Mitchell, 27, used to work out too sporadically to justify investing in exercise clothes. When he did go the gym, he felt out of place with his street wear, 15 tattoos and two holes in each ear.

At PRA, Mitchell plays up his rocker side and encourages participants to do likewise. Some are students still heavily into the punk scene, some are partiers-turned-soccer moms looking to relive their glory days for an hour, and others are straight-laced folks who probably prefer Mozart to the Misfits.

"I'm sure that there are some accountants in the crowd," Mitchell said. To make mainstream folks feel welcome, his play list includes the occasional punk version of a well-known song, like the Social Distortion remake of Johnny Cash's Ring of Fire.

But make no mistake. This class is no joke. Although Mitchell welcomes all fitness levels, be prepared to sweat. I run regularly but still struggled to endure the hour-long workout. Along with two other participants, I stretched to the White Stripes' The Big Three Killed My Baby and did insanely fast knee lifts to a cover of Rihanna's Umbrella by All Time Low. There was head banging and air guitar and a "mosh pit," a.k.a. running frenzied laps. Then we lifted weights - bricks stenciled with PRA - followed by more cardio, leg and abdominal work and stretching.

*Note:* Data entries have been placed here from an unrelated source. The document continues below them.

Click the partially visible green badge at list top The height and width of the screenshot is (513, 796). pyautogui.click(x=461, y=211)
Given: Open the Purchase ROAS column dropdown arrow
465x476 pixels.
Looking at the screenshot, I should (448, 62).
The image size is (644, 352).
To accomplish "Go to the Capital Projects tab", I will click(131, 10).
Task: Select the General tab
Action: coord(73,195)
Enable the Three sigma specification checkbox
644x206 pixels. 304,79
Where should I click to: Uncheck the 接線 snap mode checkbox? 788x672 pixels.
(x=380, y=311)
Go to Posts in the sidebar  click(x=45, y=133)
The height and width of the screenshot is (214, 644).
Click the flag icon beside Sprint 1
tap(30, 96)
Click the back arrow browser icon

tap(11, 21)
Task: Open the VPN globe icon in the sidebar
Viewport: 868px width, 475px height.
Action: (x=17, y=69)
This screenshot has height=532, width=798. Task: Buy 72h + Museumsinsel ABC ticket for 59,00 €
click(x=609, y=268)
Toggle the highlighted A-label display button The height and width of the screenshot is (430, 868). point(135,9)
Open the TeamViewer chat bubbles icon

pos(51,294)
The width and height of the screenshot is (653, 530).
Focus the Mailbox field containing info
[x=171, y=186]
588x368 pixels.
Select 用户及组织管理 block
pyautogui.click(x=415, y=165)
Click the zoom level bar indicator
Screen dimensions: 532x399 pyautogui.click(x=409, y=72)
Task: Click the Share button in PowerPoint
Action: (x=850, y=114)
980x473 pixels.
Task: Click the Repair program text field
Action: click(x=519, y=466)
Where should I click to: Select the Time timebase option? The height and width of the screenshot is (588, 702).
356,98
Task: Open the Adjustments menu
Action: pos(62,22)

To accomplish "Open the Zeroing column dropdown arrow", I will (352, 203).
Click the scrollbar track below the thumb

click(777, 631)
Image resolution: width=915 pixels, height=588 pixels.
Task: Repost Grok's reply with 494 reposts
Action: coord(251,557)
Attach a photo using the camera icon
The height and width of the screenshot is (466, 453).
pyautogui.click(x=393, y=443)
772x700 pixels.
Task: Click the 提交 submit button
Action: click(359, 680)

Thankfully, the hyped-up music and Mitchell's quips kept us laughing. It's hard not to smile while doing a knee lift called the Teenage Skank or a hip-thrusting move dubbed Slut Butts.

By the end of the class, my fellow exercisers were also exhausted but in good spirits.

"I'm burning," said Michelle Gonzalez, 23, of Tampa. A pre-med student at the University of South Florida, the untattooed Gonzalez wore exercise clothes similar to what she normally wears, but with a special accessory for PRA: an Ed Hardy cap with a rhinestone skull.

"I love the music," said Keith Sherwood, 30, of Tampa, who enjoys Joan Jett and Iggy Pop. "Sometimes I get a little bit intimidated by big classes. All the music's dance and stuff I just don't listen to. When I heard it was going to be punk rock music, I was like, 'Well ... ' I don't always fit in at the gym, so it seemed like a good twist." Sherwood has no tattoos but plans to get a deer crossing sign on his left forearm when he loses 10 more pounds. He said he'll return to punk rock aerobics, which is all Mitchell hopes for.

"It's about the music," Mitchell said, "but it's about fitness first and foremost."